Master tailor Hummel was Opel’s first customer. A Rüsselsheim native, he was interested in technology. In the fall of 1862, Hummel took delivery of a new sewing machine, which had been hand-finished over several weeks. This first sale marked the beginning of Opel. As a sign of the quality workmanship, Hummel would not replace the original machine for another 40 years. By this time, this growing company with the young engineer Adam Opel at its helm would be known throughout the world for its bicycles and cars.

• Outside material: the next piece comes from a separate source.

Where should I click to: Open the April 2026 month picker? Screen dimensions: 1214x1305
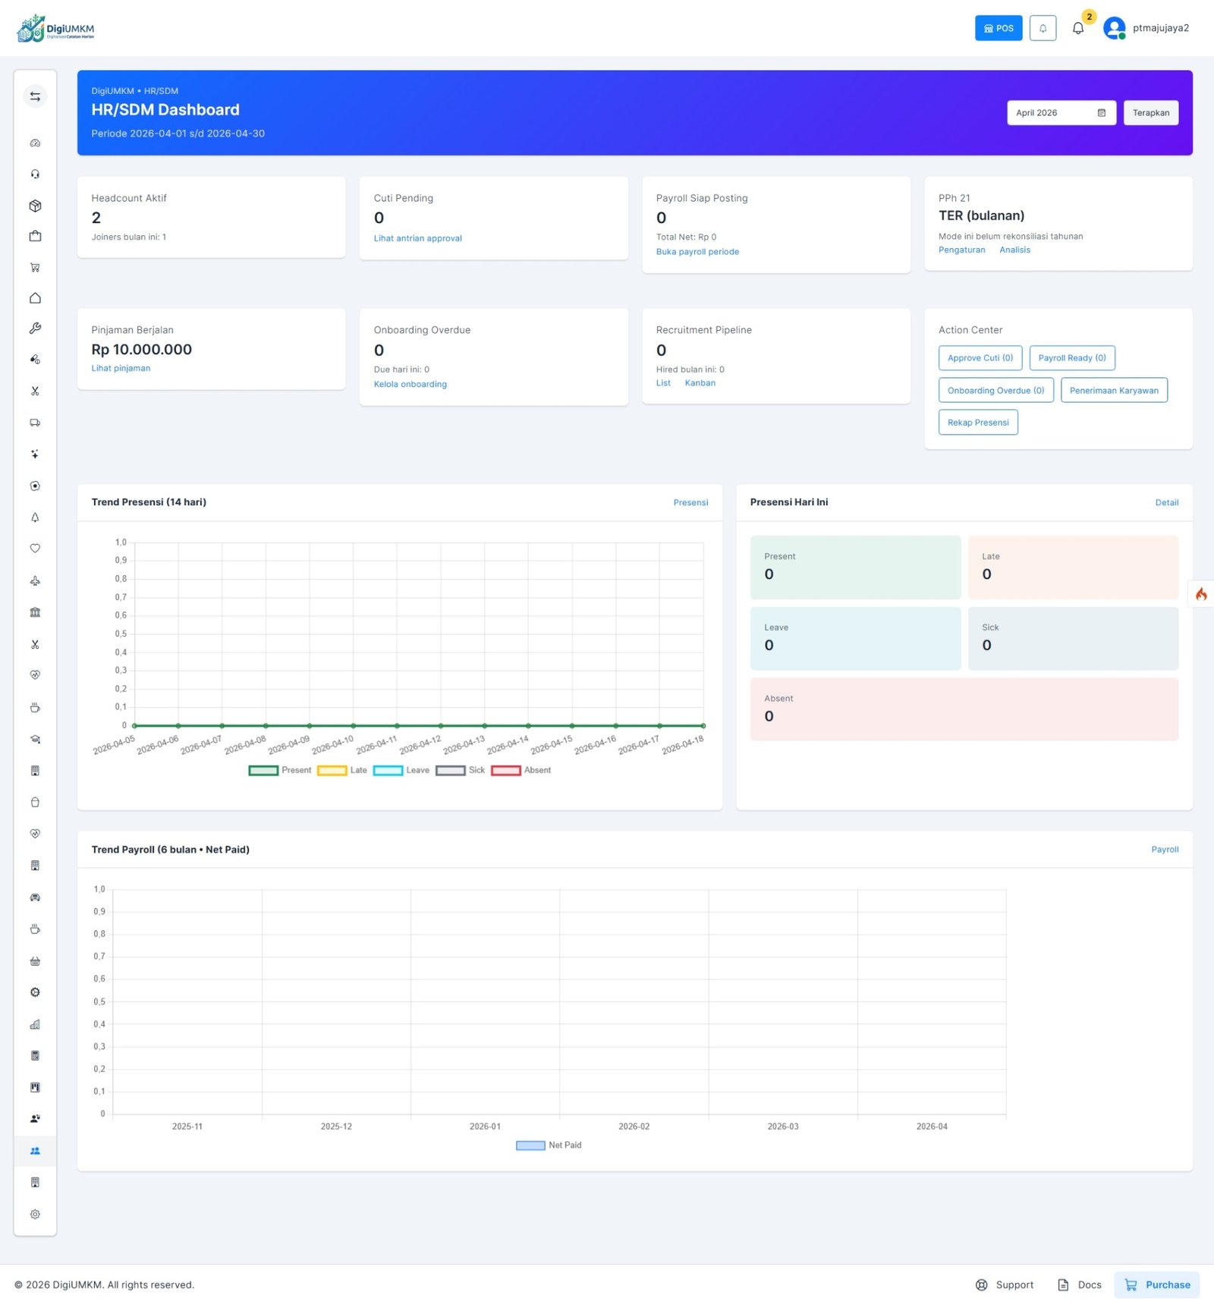click(x=1060, y=113)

Industrial Revolution Adam Opel caught his first glimpse of the newly invented sewing machine in his five years as a journeyman traveling around Europe. Having spent some time in Liege and London, he eventually landed in Paris, where he was to find employment at F. Journeaux & Leblond, the largest sewing machine manufacturer in the world. Back in Rüsselsheim, Adam Opel’s rapid rise through the ranks of business would begin in an empty cow shed. He had inherited the building from his maternal uncle, who would also loan him the money to start the company and purchase the necessary tools, equipment, and raw materials. In 1862, the 25-year-old Adam Opel left the workshop of his father, Philipp Wilhelm, which had by now grown too small, to launch his first business. In the beginning, business was poor and there was little demand for his products in the Frankfurt area. It was not until the war between Prussia and Austria broke out in 1866 that things started to turn around. The military needed massive numbers of new uniforms for its soldiers, and it needed them fast. On 10 April 1863, the company placed its first advertisement in a local newspaper, the Gross-Gerauer Anzeiger: “The mechanic and Rüsselsheim’s own Adam Opel offers custom-built sewing machines of all types at fixed and low prices.” The industrial revolution had arrived in Rüsselsheim.

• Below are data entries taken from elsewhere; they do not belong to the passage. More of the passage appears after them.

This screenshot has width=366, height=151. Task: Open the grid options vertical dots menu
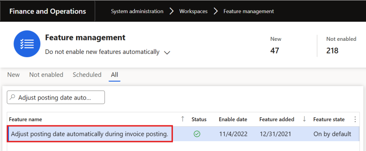click(355, 120)
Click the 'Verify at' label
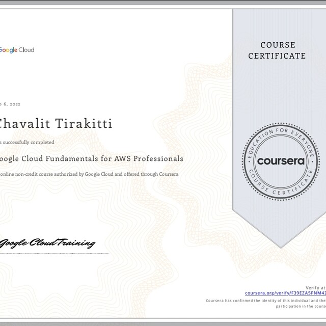Screen dimensions: 326x326 pyautogui.click(x=316, y=288)
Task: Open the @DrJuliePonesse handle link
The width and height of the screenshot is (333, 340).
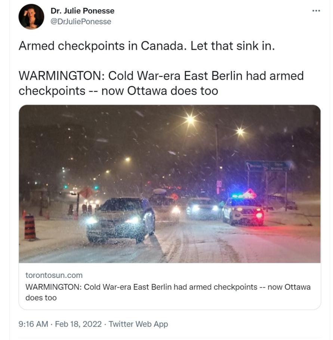Action: (81, 21)
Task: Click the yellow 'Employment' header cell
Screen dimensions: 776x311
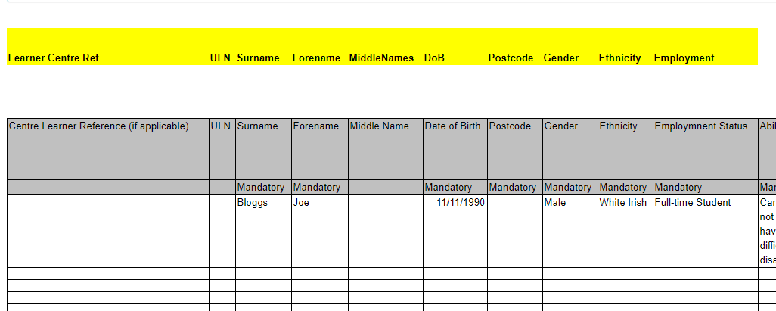Action: [x=684, y=58]
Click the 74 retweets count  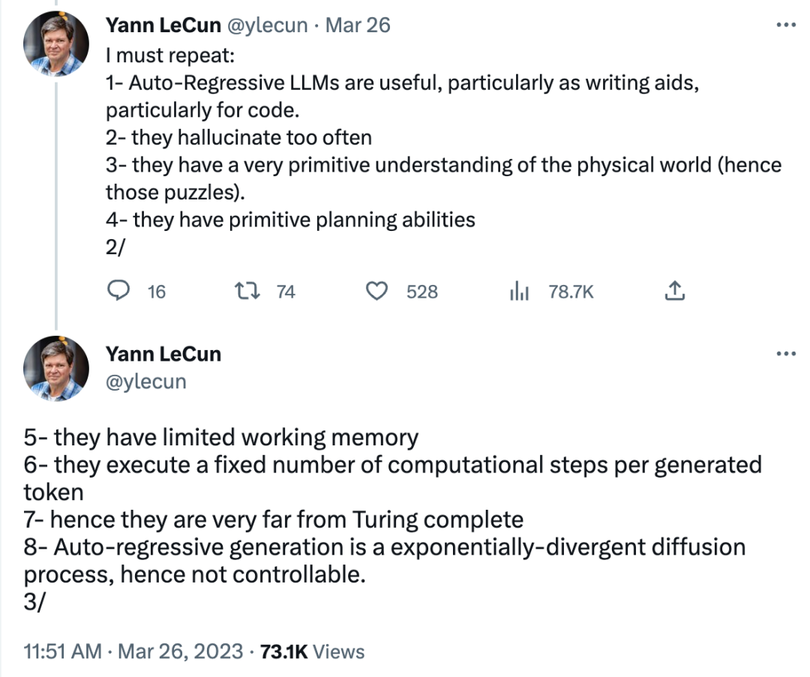coord(286,292)
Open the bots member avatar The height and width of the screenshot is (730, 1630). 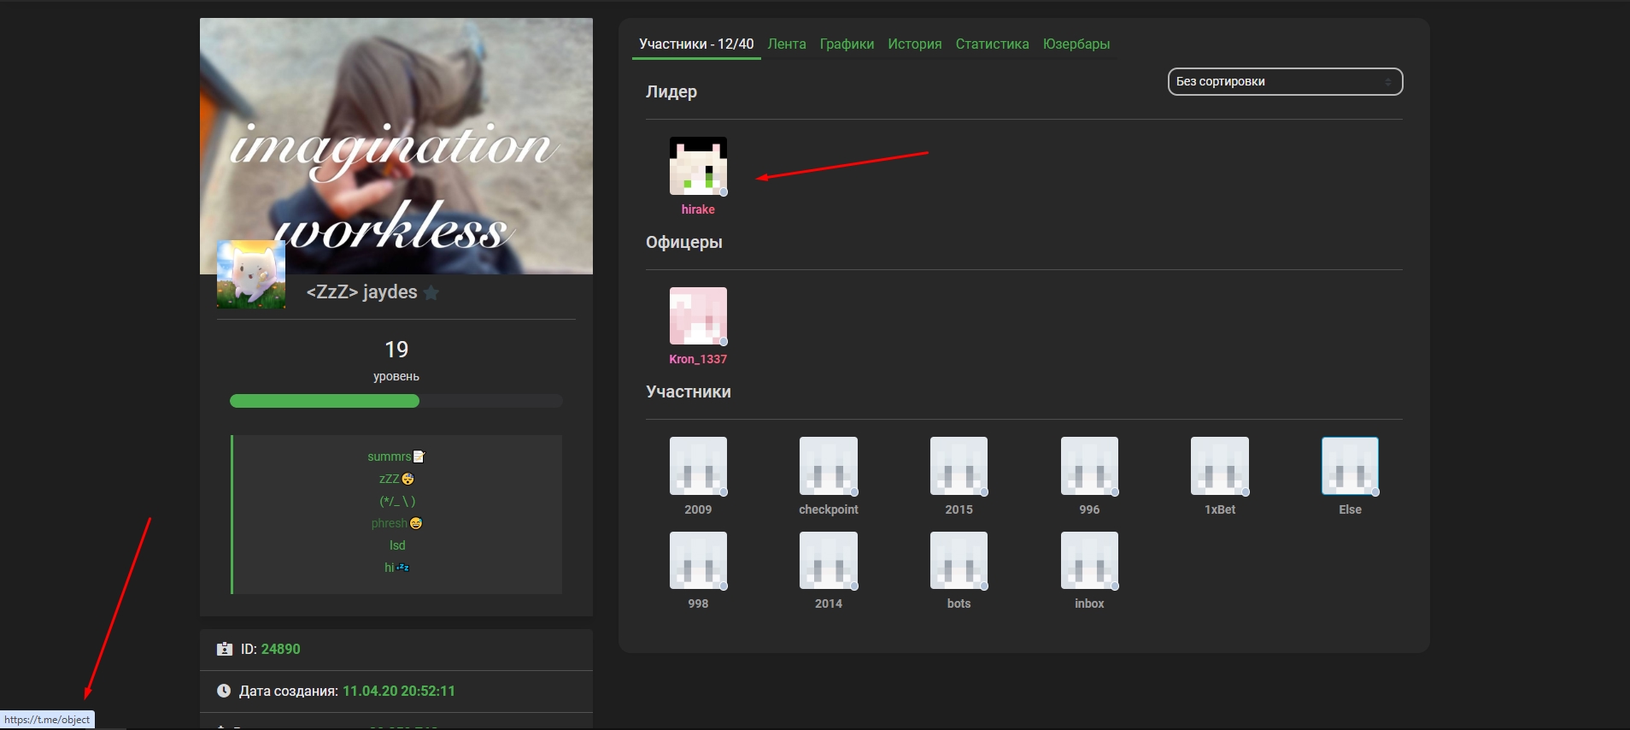click(959, 561)
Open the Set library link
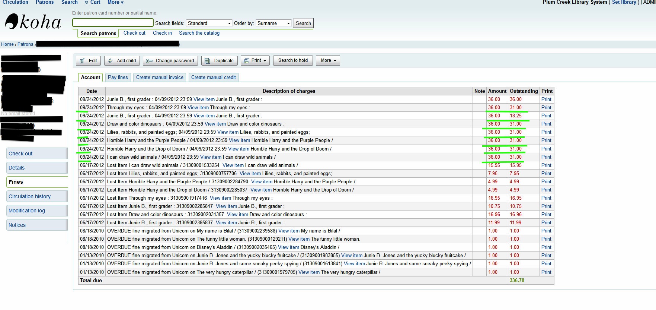 pos(624,2)
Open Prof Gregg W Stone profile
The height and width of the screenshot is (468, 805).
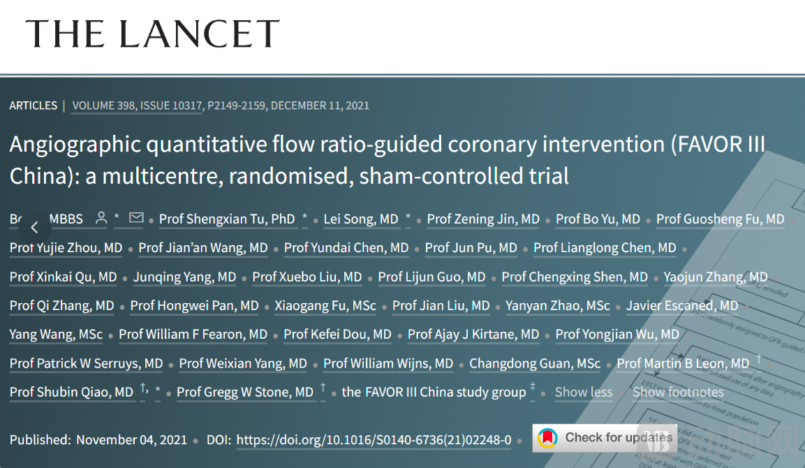[245, 392]
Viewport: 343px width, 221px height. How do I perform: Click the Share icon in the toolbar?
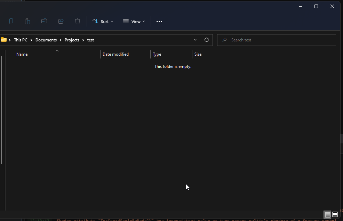[x=61, y=21]
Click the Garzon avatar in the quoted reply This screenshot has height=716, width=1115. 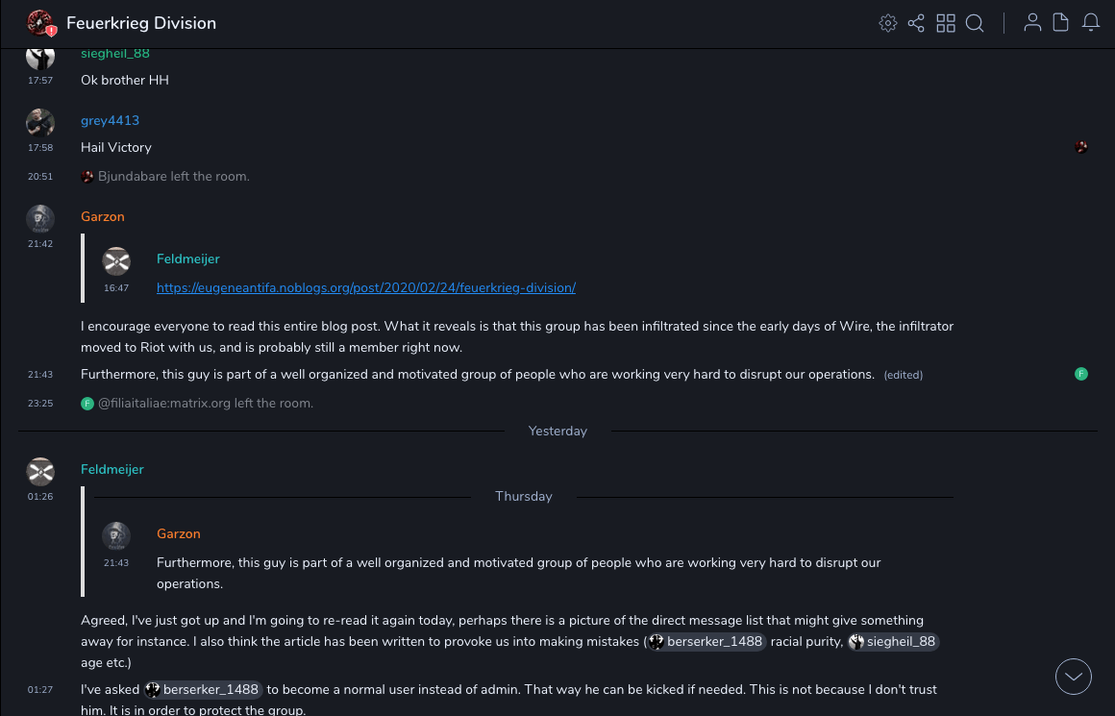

An Expanding Company Peter Schäfer and Adam’s brother, Georg, were Opel’s first employees. The company would grow quickly from this small base. In summer 1867, Adam Opel bought land near the -Rüsselsheim train station for the company’s first production and administrative premises. Having the station right in front of the factory gates gave the company access to world markets. On 17 November 1868, Adam Opel married Sophie Marie Scheller, who bore him five sons: Carl, Wilhelm, Heinrich, Friedrich, and Ludwig. Upon his return to Paris in 1884, Adam Opel saw the first high-wheel bicycles, so-called penny-farthings. Two years later, Opel’s sewing machine factory began to produce bicycles, and so began the next chapter in the company’s history.

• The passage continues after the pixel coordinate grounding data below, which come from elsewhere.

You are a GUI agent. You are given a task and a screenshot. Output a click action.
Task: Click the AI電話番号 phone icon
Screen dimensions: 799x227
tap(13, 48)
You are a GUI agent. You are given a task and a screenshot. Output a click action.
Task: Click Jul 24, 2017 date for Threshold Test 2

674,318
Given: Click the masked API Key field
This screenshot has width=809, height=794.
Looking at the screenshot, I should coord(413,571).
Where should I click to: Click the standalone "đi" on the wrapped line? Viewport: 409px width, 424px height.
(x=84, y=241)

In its early days, the Adam Opel sewing machine workshop employed just two employees. Ten years later, this figure had grown to 100 and, by 1889, to over 1000. By establishing a factory health insurance plan in 1872, the company’s founder was ahead of his time and a true social visionary. This insurance plan was a forerunner to today’s company health insurance funds and was proof that Opel viewed its employees as its capital. It would be another 11 years before the public health insurance fund was launched in Germany.